As Election Nears, Parties Should Keep Eyes on Road

With yesterday’s runoff election complete, the Texas primaries have now ended. However, the bitter feelings have not.

Months ago, before everything really heated up, I wrote about how Texas Democrats were going to have to adapt to having competitive primaries once again and not allow it to be an embittering process. In other words, get over the primary and move toward November with a united front.

As the election season wore on, I came to realize just how wishful my thinking might have been. Among both Democrats and Republicans, the venom has flowed quite freely, and I don’t see a lot of these former adversaries holding hands and skipping down the road together any time soon.

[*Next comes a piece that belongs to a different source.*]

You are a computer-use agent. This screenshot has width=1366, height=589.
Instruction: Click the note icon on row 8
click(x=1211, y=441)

I had forgotten just how ruthless Republicans could be with one another. Back when they were winning every race in sight, they did a great job of presenting a rosy facade. One would have thought they were holding hands and singing “Kumbaya” on a regular basis.

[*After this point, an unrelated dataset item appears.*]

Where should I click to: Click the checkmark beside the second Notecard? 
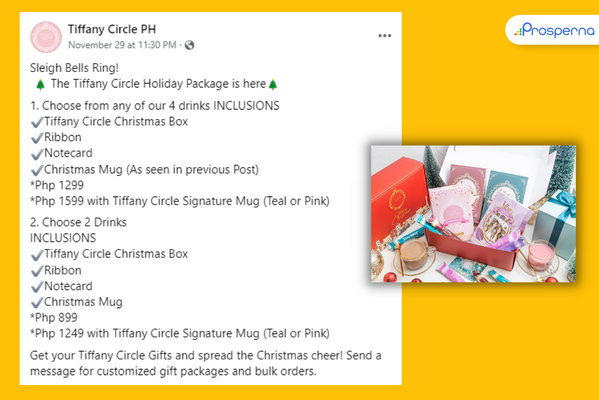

Now that the GOP wheels appear to be coming off, so is the facade. One only has to look at two local examples, races for Harris County District Attorney and Congress (District 22), to see that the knives were out with full force. In fact, just reading the newspaper coverage about the DA race, one could easily imagine Kelly Siegler wanting to re-enact her famous courtroom scene by tying Pat Lykos up in a bed and stabbing her repeatedly.

It wasn’t much better between Pete Olson and Shelley Sekula Gibbs as they battled to face Democratic Congressman Nick Lampson. Olson struck first with a radio ad that sounded like something from Radio Mystery Theatre, complete with the shocking, I mean shocking, revelation that Sekula Gibbs had once demonstrated a shred of sympathy for illegal immigrants and had taken a pro choice stand. Heresy!

Sekula Gibbs responded by correctly pointing out Olson’s carpetbagger bonafides. She also provided some comic relief with what has to be one of the greatest Freudian slips in the history of politics. While saying she lives by the medical creed of “do no harm,” she was going to impress the audience by first saying the phrase in Latin. However, she mistakenly said “caveat emptor,” which means “buyer beware.”

But the Democrats have had their fair share of family fighting as well, much of it produced by what’s happening on the national level. As the presidential race has dragged on, tempers have flared among supporters. There have been accusations of racism, sexism, lying, extreme body odor and just general unseemliness. Okay, maybe not the last two but you get the picture.

With the heightened level of attacks all the way around, it will be hard for both sides to simply mend fences and move on. But whichever party does the better job of it stands a much better chance of celebrating come fall.

Everyone would be wise to read chapter six of Chris Matthews’ “Hardball,” the best political guide book ever written. The chapter is titled “Don’t Get Mad; Don’t Get Even; Get Ahead,” and it wisely explains why the pursuit of vengeance is such a wasteful effort in politics.

Matthews quotes former Maryland Gov. Marvin Mandel who said, “Don’t spend your life looking through a rearview mirror.”

Obviously, easier said than done. We’ll soon see who can actually heed the good advice.